[DIRECTION] Copy the blog post below word for word, from its first line to its last.

[SOURCE]
━━━━

Dr. Rob Dillon, Coordinator





Wednesday, December 10, 2025

Art, science, and public policy: A dialogue in three languages

I have a lot of friends and family who enjoy travel, and spend a substantial amount of time and money doing it, and imagine that their hobby returns some sort of profit to the intellect or character.  Isn’t travel broadening?  Don’t we learn from exposure to new lands, new cultures, new value systems, new ways of looking at the world?  Yes, of course.  But I found countless worldviews, cultures, and value systems trumpeted in the morning headlines at the end of my driveway this morning, ripe for engagement in the aisles of the grocery store across the street this afternoon.  No further travel is required.

As my loyal readership will attest, I have long been fascinated by the diversity of worldviews I encounter in my workday life, and the relationships between them.  The index item at the right of your screen labeled “Worldview Collision” will link to eight essays on the subject when I push the “submit” button on the present post.

━━━━

[Records from a pointing dataset]

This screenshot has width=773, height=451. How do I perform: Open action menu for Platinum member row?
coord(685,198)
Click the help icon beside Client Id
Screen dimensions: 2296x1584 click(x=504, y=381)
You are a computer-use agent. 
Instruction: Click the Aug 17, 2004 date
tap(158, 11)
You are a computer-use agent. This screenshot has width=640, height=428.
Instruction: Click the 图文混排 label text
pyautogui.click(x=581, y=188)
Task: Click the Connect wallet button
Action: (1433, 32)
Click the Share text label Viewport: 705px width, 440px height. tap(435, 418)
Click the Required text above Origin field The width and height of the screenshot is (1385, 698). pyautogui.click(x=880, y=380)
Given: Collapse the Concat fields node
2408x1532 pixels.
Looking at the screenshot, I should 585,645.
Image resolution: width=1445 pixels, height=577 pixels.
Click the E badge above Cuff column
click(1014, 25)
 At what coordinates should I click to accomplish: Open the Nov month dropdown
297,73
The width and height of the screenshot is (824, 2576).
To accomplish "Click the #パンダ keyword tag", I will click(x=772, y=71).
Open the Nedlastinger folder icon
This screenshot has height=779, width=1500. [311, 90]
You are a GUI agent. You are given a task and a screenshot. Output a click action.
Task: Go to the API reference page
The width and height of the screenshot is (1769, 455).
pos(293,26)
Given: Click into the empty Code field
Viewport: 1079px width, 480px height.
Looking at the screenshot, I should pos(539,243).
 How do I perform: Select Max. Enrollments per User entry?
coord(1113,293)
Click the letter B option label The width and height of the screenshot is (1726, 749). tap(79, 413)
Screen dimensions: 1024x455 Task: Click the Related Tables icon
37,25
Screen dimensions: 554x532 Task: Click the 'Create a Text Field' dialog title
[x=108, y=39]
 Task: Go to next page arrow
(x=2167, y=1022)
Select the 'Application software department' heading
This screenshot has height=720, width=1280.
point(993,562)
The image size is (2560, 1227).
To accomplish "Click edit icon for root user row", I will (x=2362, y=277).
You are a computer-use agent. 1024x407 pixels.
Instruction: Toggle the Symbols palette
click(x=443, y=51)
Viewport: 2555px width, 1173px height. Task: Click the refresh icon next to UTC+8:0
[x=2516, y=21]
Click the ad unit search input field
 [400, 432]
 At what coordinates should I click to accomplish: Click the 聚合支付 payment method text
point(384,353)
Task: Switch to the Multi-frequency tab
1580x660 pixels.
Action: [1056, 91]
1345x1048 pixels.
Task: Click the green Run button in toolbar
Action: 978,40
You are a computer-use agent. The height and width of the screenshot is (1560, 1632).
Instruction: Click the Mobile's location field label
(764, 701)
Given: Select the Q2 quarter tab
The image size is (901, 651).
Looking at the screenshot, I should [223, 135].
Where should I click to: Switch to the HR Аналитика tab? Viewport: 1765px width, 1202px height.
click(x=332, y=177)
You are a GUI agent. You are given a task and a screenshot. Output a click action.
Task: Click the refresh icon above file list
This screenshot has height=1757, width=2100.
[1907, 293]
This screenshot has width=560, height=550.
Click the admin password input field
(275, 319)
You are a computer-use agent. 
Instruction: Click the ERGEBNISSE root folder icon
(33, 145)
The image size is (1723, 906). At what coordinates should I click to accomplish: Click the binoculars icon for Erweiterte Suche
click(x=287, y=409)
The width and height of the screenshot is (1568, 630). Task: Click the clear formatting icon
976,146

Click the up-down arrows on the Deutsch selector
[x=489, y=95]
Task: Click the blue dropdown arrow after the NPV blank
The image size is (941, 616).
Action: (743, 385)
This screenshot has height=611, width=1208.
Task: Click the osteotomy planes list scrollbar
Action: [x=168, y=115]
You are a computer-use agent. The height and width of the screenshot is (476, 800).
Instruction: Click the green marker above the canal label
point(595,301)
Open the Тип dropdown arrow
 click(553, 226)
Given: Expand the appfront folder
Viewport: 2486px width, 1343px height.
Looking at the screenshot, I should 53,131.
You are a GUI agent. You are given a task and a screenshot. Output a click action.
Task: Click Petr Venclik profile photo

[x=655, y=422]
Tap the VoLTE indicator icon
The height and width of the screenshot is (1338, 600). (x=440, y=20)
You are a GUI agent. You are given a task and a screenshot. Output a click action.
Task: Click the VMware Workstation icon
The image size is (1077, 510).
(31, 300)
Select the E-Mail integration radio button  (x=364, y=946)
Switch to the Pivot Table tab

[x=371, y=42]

━━━━

[CORRECT RESPONSE]
Dr. Rob Dillon, Coordinator





Wednesday, December 10, 2025

Art, science, and public policy: A dialogue in three languages

I have a lot of friends and family who enjoy travel, and spend a substantial amount of time and money doing it, and imagine that their hobby returns some sort of profit to the intellect or character.  Isn’t travel broadening?  Don’t we learn from exposure to new lands, new cultures, new value systems, new ways of looking at the world?  Yes, of course.  But I found countless worldviews, cultures, and value systems trumpeted in the morning headlines at the end of my driveway this morning, ripe for engagement in the aisles of the grocery store across the street this afternoon.  No further travel is required.

As my loyal readership will attest, I have long been fascinated by the diversity of worldviews I encounter in my workday life, and the relationships between them.  The index item at the right of your screen labeled “Worldview Collision” will link to eight essays on the subject when I push the “submit” button on the present post.